Mindful of ongoing debate by Gilles Frydman and others about indicators of health website credibility, I searched for other sites selling similar products (there is no shortage) and looked on sites like Craigslist where people post questions about how to pass drug tests and how to detoxify. Based on a quick perusal, I found answers ranging from product advice that I suspect is similar to what “yourintheclear.com” sold to more than I ever want to know about urine temperature to what seemed like common sense advice.
Equally fascinating, in my searches I found airlinepilotforums.com/ where stephensharp “set the record straight”, ironically, under a picture of a smiling pilot selling Dr. Schulze’s Detox Food. stephensharp explains all, from the name (“No one would type in ‘Your’RE or Youre in the clear’, I tested it”) to the product’s purpose (it “was nothing more than a diuretic to help flush your body”) to the promotional text (“it did mention unfair drug testing and various drug cutoff limits”).
The explanation went on to talk about the random drug testing in the airline world and how in 2003 he started Wholesale Organic Herbs – Gourmet Spices For Top Chefs and Organic Herbs And Cooking Spices. The websites look like they haven’t been updated since 2003. They also have a social media presence that promotes their products and include “Fun Facts”, such as “in 2005, the U.S. produced 42 percent of the world’s corn”. I tried out some of their fun facts on my 11 year old, who often emails me from a random facts app and loves Ripley’s Believe It or Not, and she didn’t think any of their fun facts were the slightest bit interesting.
Poor website design isn’t a crime, nor is poor social media use. So, what happened?
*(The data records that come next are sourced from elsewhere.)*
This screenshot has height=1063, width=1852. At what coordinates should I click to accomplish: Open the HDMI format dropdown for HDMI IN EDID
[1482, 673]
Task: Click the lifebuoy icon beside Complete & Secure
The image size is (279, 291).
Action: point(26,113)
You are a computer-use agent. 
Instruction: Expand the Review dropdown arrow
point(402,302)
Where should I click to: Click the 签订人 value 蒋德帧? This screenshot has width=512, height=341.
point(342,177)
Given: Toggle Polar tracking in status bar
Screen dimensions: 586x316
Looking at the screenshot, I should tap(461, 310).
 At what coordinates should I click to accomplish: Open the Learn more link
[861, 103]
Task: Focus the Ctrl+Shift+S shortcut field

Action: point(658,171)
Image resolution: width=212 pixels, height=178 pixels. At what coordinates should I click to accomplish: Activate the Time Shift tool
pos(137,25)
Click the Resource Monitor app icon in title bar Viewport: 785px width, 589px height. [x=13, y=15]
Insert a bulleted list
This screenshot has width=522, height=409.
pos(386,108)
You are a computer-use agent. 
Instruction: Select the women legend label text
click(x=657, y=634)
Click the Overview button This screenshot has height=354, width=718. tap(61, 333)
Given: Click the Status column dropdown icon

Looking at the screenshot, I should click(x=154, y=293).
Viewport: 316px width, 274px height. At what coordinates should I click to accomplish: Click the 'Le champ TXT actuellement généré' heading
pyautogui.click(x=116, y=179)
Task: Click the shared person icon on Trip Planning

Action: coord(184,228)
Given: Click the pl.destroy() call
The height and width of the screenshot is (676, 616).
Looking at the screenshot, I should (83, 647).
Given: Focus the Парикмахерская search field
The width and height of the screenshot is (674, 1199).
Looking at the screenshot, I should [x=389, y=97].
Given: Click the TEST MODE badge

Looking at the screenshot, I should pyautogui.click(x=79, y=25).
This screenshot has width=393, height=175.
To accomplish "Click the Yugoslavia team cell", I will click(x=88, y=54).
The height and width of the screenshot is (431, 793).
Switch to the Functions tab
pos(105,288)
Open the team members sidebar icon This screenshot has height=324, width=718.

According to stephensharp, in 2008 some of the other “online stores were raided as a result of operation True Test overseen by PA district attorney Mary Beth Buchanan… With much criticism in the press towards Buchanan as far as being overzealous and abusing her power I simply have no comment to make. I am not here for a finger pointing war. You can google her and make your own judgements. She faced termination in late 2009 and stepped down from office.” He went on to say that he didn’t think he “was selling anything illegal as still today there are hundreds of web sites selling detox products.” stephensharp concluded, “I am also on unpaid leave now with a future meeting planned and my future uncertain.”
Well, the next nine months, the length of Stephen Sharp’s sentence, are certain. His request for probation was rejected, and his attempt to express regret for the impact on his family was silenced. One only hopes that the ultimate impact of this is that other people with similar types of sites close them down before being caught. One also hopes that the reporting of Stephen Sharp’s sentencing raises awareness of the need for consumer vigilance.